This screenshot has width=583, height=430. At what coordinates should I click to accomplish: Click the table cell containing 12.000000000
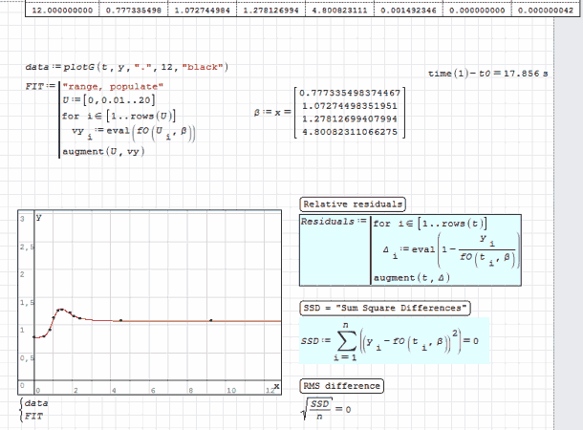pos(59,10)
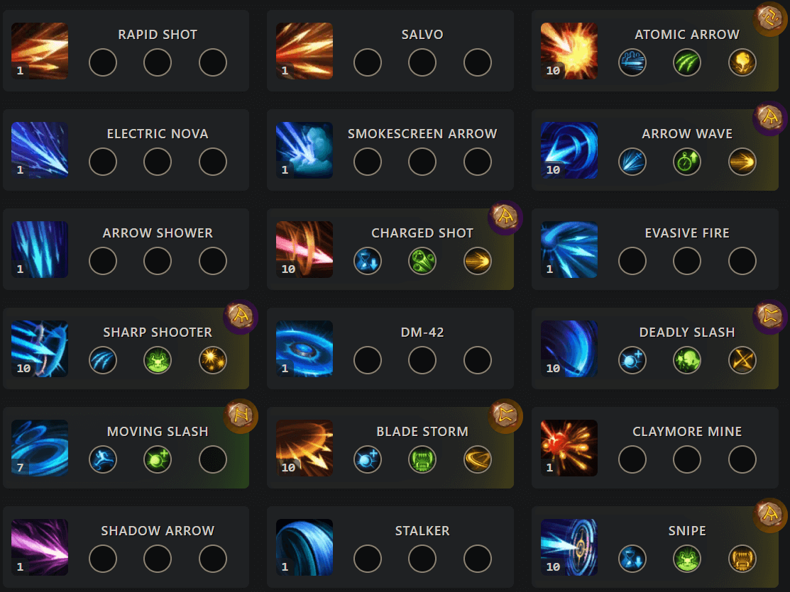The width and height of the screenshot is (790, 592).
Task: Click the rune badge on Blade Storm
Action: click(506, 415)
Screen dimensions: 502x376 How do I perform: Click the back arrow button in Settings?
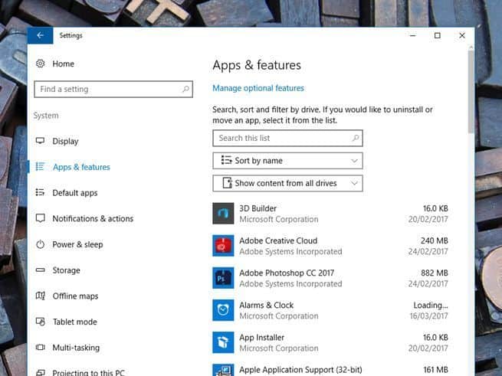click(x=40, y=36)
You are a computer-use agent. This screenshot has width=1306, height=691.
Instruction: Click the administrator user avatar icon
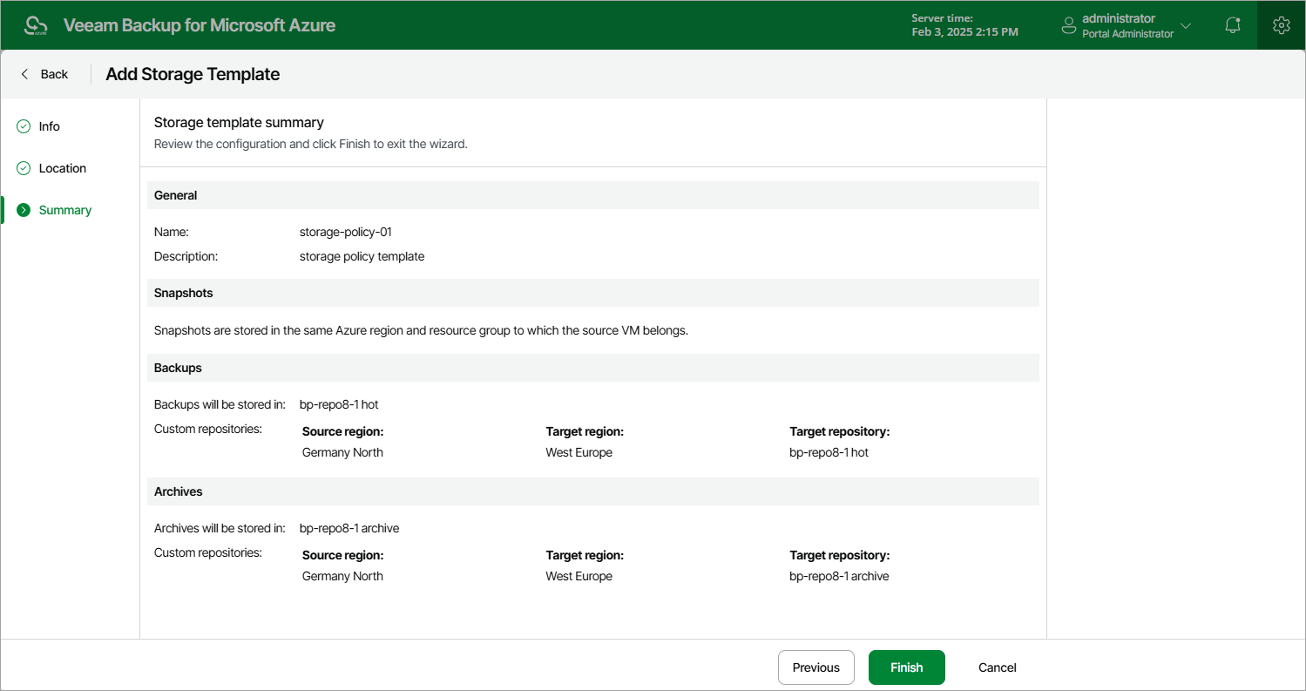1069,26
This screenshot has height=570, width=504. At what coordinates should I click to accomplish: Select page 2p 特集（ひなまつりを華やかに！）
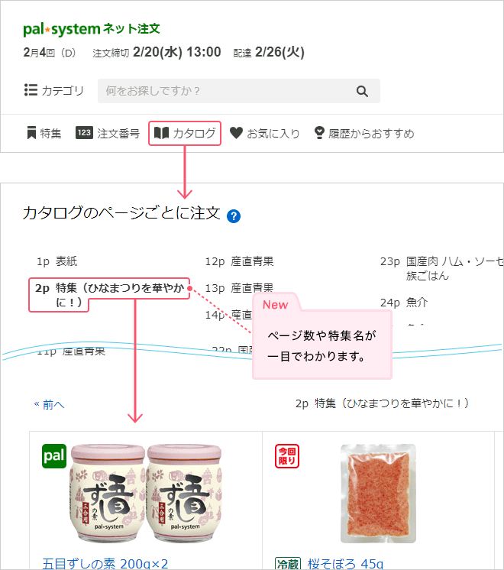(x=109, y=295)
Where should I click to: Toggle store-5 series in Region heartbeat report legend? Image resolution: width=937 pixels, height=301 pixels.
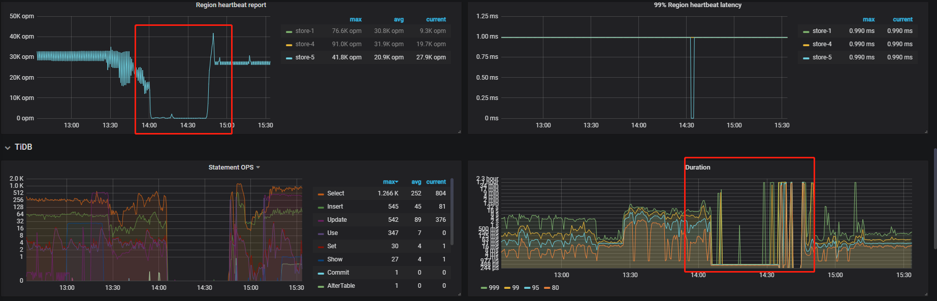point(305,57)
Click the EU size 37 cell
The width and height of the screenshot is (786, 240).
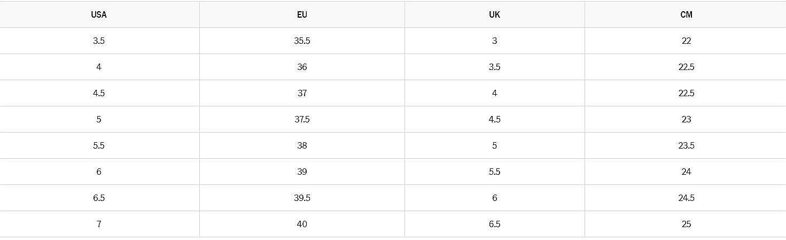coord(302,94)
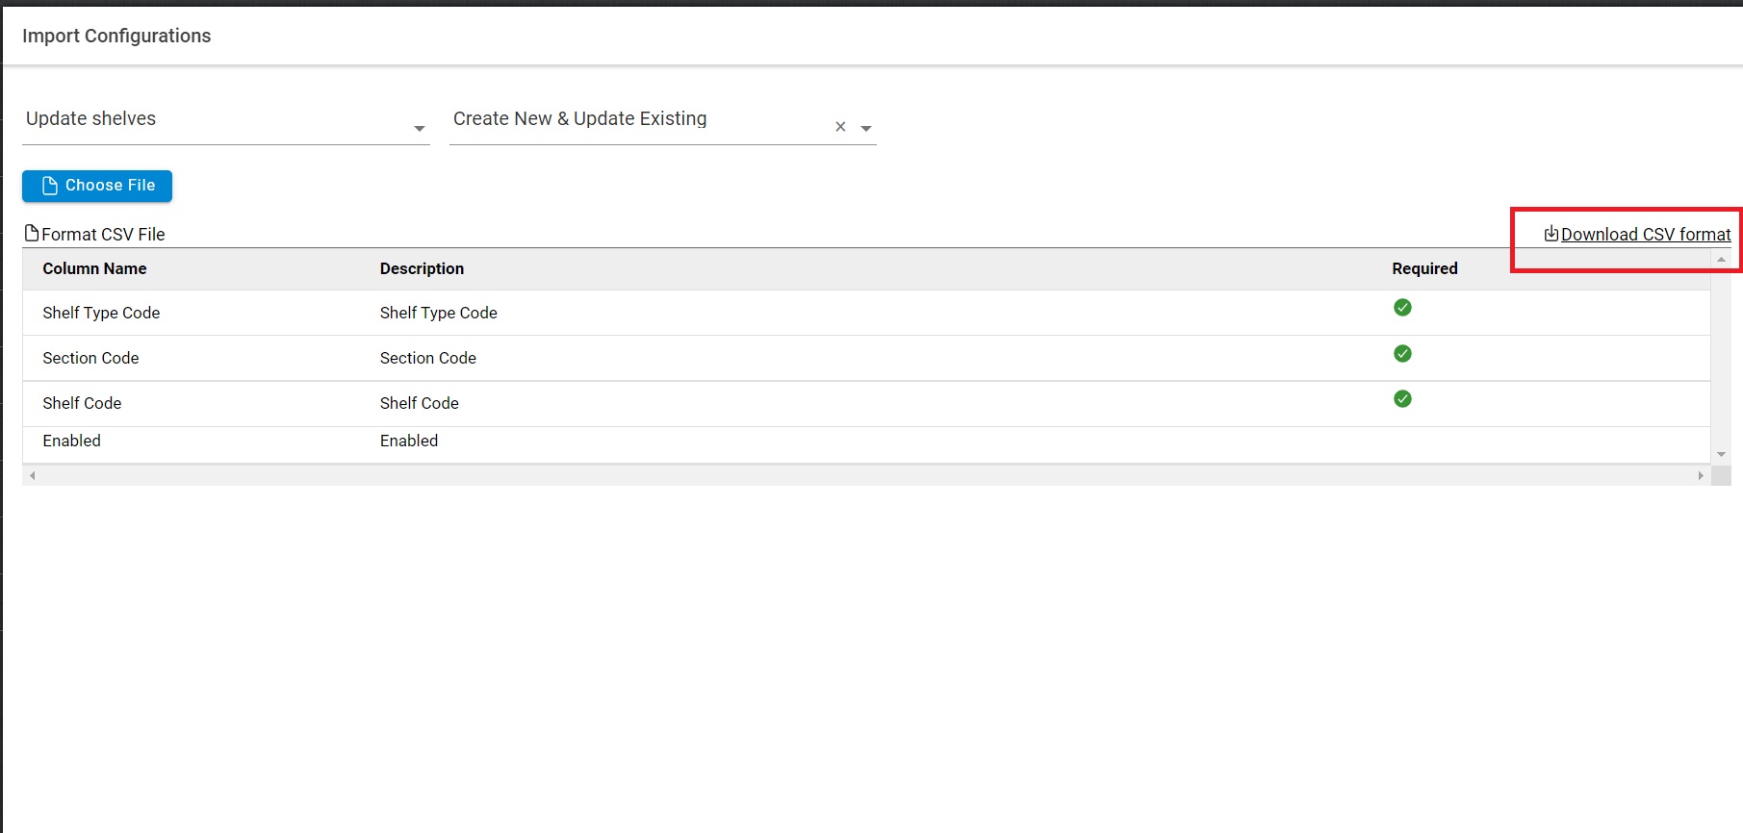The height and width of the screenshot is (833, 1743).
Task: Click the green check in Section Code row
Action: [x=1402, y=354]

▶ _YOUR INSTRUCTIONS_: Omitting the pictures, repeat all entries exactly.

▶ _RESPONSE BOX_:
This screenshot has width=583, height=430. At what coordinates should I click to accomplish: Click the table cell containing 12.000000000
pos(59,10)
The width and height of the screenshot is (790, 592).
Task: Click the rune badge on Blade Storm
Action: click(506, 415)
Screen dimensions: 502x376 How do I perform: Click the back arrow button in Settings?
click(x=40, y=36)
You are a computer-use agent. This screenshot has width=1306, height=691.
Instruction: Click the administrator user avatar icon
1069,26
This screenshot has height=570, width=504. At what coordinates should I click to accomplish: Select page 2p 特集（ひなまつりを華やかに！）
(x=109, y=295)
Where should I click to: Toggle store-5 series in Region heartbeat report legend? Image resolution: width=937 pixels, height=301 pixels.
point(305,57)
Click the EU size 37 cell
The width and height of the screenshot is (786, 240).
coord(302,94)
The height and width of the screenshot is (833, 1743).
Task: Click the green check in Section Code row
Action: [x=1402, y=354]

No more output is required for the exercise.